C’est comme pour la BO par exemple. Globalement, elle est efficace, c’est sûr. En passant du Nirvana, du No doubt, l’effet 90’ est garanti mais c’est un peu facile. On ne ressent pas la grosse recherche pour surprendre le spectateur, il n’y a pas de réelle finesse. Allons à l’essentiel, à l’efficace sans se casser le cul. Cela vaut pour les chansons utilisées dans le film, mais également pour les références visuelles insérées dans Captain Marvel. Nous sommes évidemment loin, très loin du forçage spielbergien dans Ready Player One. Les références sont naturellement plus légères, moins « coup de coude ». Un vidéoclub par-ci, True Lies par-là… Facile.
Par contre, pour rester sur la musique, le thème principal composé par Pinar Toprak (première musique d’un film de super-héros composée par une femme) est intéressant. Je trouve qu’il représente assez bien le parcours de l’héroïne. Ça commence avec un thème à ambiance plutôt militaire, patriotisme etc. symbolisant la première vie de Carol Danvers. Puis, à partir de 00’26’’, les instruments à cordes arrivent et basculent le thème sur des sujets plus sensibles, plus intimes : la quête d’identité. Enfin, la délivrance à 0’46’’, la prise de conscience de ses pouvoirs à 1’00’’ et tout le destin super héroïque à partir de 1’30’’. Et comme dans le film, où en réalité ce qui nous intéresse le plus c’est la suite (Avengers : Endgame), le thème finit sur les quelques notes caractéristiques du personnage à 1’54’’. Bon après, comme d’habitude, ce n’est pas thème très marquant, il est assez oubliable comme le reste. Je vous renvoie à la très bonne vidéo de la non pas moins excellente chaine youtube Every frame is a painting.
De l’efficacité à pas cher. C’est vrai pour la musique, mais depuis quelques temps, cela se vérifie également sur les effets numériques des productions Marvel. Les fans de comics (dont je fais partie hein) se contenteraient-ils de peu ? Parce que globalement, avec Black Panther et Ant-man and the Wasp, le niveau a clairement baissé. C’est mieux dans Captain Marvel mais inégal. Cela va du pire comme les effets sur Goose le chat, au plutôt bon avec Carol Danvers Super Saiyan, à l’impressionnant pour les effets de rajeunissement de Fury et Coulson. Sur cette technique, après les balbutiements plutôt ratés dans Terminator : Renaissance, Disney a clairement cassé le game avec Peter Crushing et Carrie Fisher rajeunis dans Rogue One, Kurt Russell dans Les Gardiens de la Galaxie 2 et maintenant avec Clark Gregg et surtout Samuel L. Jackson pour qui l’effet est le plus crédible. Surtout que la voix de l’acteur a également été modifiée afin qu’elle paraisse plus jeune et ainsi plus cohérente par rapport au personnage, malin.

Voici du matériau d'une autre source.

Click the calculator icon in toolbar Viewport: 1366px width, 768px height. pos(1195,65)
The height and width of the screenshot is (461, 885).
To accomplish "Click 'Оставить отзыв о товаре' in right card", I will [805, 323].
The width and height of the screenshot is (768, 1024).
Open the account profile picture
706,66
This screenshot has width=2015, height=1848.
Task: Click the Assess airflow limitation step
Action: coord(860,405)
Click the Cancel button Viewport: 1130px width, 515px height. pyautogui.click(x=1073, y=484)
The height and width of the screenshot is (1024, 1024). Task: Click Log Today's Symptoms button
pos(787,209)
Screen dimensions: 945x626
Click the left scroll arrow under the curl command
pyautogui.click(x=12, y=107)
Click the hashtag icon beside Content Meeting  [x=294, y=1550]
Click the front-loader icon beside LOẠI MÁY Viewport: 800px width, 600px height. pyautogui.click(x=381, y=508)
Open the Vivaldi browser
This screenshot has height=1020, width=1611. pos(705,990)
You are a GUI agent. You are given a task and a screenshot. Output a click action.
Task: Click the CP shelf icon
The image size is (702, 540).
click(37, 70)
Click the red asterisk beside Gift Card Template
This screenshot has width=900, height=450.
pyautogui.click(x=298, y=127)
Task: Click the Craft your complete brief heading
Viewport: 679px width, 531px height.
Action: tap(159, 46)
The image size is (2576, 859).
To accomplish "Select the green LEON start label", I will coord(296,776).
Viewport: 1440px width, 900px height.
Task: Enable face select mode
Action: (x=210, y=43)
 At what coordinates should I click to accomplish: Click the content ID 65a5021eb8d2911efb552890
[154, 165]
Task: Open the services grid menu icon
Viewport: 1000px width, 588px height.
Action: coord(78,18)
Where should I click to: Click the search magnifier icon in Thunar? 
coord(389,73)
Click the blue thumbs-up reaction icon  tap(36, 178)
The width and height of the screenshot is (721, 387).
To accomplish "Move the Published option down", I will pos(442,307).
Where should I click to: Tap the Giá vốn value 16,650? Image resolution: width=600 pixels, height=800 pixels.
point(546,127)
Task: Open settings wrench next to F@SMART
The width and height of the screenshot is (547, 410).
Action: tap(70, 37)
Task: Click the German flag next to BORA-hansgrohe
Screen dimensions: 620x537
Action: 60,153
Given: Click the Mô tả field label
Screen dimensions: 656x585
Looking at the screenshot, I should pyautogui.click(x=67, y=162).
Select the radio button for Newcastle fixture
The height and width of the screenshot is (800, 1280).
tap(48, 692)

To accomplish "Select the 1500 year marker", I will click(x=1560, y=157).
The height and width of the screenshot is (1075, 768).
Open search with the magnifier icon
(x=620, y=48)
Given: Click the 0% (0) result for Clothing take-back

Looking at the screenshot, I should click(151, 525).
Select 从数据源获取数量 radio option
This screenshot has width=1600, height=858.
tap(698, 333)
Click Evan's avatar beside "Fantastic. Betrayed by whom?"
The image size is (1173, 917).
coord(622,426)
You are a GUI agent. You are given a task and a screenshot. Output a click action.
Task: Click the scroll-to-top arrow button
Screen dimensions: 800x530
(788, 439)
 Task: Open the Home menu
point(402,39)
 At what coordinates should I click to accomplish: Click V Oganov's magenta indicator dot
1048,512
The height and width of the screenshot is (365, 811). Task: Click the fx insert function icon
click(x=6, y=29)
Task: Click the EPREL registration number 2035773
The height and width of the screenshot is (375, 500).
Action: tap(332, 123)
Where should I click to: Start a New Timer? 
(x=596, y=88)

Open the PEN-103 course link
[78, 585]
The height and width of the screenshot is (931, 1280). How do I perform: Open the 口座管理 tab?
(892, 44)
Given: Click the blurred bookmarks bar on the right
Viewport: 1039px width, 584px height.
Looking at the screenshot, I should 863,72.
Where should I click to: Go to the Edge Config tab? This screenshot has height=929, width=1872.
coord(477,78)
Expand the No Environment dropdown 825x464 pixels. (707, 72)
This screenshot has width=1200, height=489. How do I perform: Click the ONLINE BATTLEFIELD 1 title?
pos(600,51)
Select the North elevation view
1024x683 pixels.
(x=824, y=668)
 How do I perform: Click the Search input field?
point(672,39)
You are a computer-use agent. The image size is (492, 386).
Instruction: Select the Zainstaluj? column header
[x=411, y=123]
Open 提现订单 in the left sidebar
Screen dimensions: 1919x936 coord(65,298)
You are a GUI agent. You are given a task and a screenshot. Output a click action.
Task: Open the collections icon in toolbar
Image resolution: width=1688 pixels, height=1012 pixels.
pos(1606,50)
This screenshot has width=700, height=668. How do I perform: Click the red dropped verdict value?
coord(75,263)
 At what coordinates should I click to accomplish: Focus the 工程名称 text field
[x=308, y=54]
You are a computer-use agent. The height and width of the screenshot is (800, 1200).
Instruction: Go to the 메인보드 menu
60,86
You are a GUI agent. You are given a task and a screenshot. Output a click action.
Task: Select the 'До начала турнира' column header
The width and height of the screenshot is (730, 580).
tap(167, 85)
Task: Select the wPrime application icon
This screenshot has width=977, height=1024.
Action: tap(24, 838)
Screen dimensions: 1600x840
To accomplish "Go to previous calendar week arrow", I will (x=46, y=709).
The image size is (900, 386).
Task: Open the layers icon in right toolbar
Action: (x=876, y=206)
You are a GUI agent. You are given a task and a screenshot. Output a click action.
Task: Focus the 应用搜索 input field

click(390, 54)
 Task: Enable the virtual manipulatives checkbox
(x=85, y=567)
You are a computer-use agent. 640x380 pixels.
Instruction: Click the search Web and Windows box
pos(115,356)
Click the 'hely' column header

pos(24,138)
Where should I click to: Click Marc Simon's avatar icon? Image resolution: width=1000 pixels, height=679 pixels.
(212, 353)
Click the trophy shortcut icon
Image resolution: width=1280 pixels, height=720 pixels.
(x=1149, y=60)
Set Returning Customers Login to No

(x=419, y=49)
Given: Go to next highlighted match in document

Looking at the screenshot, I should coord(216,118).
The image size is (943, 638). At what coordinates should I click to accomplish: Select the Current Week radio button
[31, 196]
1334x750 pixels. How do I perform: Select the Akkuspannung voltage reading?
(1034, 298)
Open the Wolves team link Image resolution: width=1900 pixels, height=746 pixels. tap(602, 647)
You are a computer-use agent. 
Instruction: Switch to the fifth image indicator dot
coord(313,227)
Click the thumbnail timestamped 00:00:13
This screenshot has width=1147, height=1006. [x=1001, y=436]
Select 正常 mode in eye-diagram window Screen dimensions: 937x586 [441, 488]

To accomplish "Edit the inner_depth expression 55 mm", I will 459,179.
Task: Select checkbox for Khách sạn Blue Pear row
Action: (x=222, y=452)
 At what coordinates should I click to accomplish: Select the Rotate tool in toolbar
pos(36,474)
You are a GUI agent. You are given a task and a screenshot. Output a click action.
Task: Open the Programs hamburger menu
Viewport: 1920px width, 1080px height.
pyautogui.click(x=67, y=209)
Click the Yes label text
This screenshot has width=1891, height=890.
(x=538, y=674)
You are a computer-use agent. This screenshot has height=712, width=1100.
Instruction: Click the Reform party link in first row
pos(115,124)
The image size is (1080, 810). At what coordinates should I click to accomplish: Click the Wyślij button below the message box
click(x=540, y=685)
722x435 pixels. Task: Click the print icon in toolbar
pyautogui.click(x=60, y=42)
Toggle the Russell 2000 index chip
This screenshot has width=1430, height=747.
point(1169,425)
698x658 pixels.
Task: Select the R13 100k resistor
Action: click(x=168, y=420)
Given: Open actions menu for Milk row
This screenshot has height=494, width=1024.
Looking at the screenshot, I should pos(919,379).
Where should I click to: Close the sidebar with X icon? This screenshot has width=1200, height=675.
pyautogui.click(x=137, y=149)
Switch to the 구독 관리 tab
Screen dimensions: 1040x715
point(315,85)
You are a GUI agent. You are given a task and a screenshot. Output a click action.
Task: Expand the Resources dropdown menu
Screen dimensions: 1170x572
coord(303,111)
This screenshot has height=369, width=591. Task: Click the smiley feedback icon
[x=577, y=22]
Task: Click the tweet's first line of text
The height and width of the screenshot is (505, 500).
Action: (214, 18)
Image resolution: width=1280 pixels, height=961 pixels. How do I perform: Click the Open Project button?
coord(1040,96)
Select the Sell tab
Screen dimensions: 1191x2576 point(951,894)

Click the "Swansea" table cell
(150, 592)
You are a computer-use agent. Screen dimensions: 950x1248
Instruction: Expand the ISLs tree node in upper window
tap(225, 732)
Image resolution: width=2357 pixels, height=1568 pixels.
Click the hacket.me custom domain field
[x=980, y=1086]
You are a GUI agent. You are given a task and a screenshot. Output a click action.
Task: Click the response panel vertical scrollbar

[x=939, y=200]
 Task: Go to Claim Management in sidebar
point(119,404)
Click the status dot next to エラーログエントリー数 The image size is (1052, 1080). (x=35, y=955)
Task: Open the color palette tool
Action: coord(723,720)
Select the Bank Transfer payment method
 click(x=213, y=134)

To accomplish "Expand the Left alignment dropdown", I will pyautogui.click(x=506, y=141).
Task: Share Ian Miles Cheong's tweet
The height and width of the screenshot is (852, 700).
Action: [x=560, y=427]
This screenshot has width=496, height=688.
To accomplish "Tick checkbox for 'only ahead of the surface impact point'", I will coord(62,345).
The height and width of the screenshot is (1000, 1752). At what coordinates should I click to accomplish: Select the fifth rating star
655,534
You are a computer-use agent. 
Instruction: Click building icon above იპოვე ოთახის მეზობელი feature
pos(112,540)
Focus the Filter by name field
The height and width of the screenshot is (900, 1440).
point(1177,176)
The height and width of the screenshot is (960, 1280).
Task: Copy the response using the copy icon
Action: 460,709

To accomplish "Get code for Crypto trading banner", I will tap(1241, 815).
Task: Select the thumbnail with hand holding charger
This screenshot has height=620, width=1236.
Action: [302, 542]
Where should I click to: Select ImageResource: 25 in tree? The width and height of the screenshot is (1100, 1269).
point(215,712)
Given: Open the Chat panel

Retenons l’essentiel : aujourd’hui nous sommes le 13 mars et dans 42 jours c’est Avengers : Endgame !
Bonus acteur : NON
Malus acteur : NON
Paragraphe post-credit n° 1 :
On apprend donc ici que Carol Danvers possède le même talent d’apparition furtive que Batman. Il n’y a personne derrière, personne ne l’entend arriver et pouf ! Elle est là derrière… Bel effet.
Paragraphe post-credit n° 2 :
Une fois de plus dans Captain Marvel, le Tesseract est plus-ou-moins au centre de l’histoire. C’est finalement une pierre d’infinité importante puisqu’elle a déjà été le sujet de l’intrigue de Captain America et du premier Avengers, d’autant plus d’occasion de faire de la merde. Avant Captain Marvel, le voyage du cube cosmique était relativement clair : D’abord à Asgard, le cube est transmis à des fidèles terriens en Norvège. Il tombe entre les mains d’Hydra en 1942 et fait l’objet d’expériences. Tombé au fond de l’océan, le Tesseract est récupéré par le père Stark qui l’étudie à son tour et le remet au SHIELD. Après les événements de Thor, le SHIELD constate que nous ne sommes pas seuls dans l’univers et relance ses recherches. Au passage, Nick Fury ayant combattu des Skrulls et des Kree au côté de Carol Danvers, ils sont déjà censés savoir que nous ne sommes pas seuls… Bref, le cube est ensuite volé par Loki sur Terre, récupéré par Thor, revolé par Loki mais sur Asgard cette fois, et enfin récupéré par Thanos. Bien, dans cette timeline, à quel moment le cube se retrouve en 1995 aux mains de la NASA et de l’US Air Force ? La seule chose que Goose est en droit de régurgiter, c’est son incohérence ! Mic drop.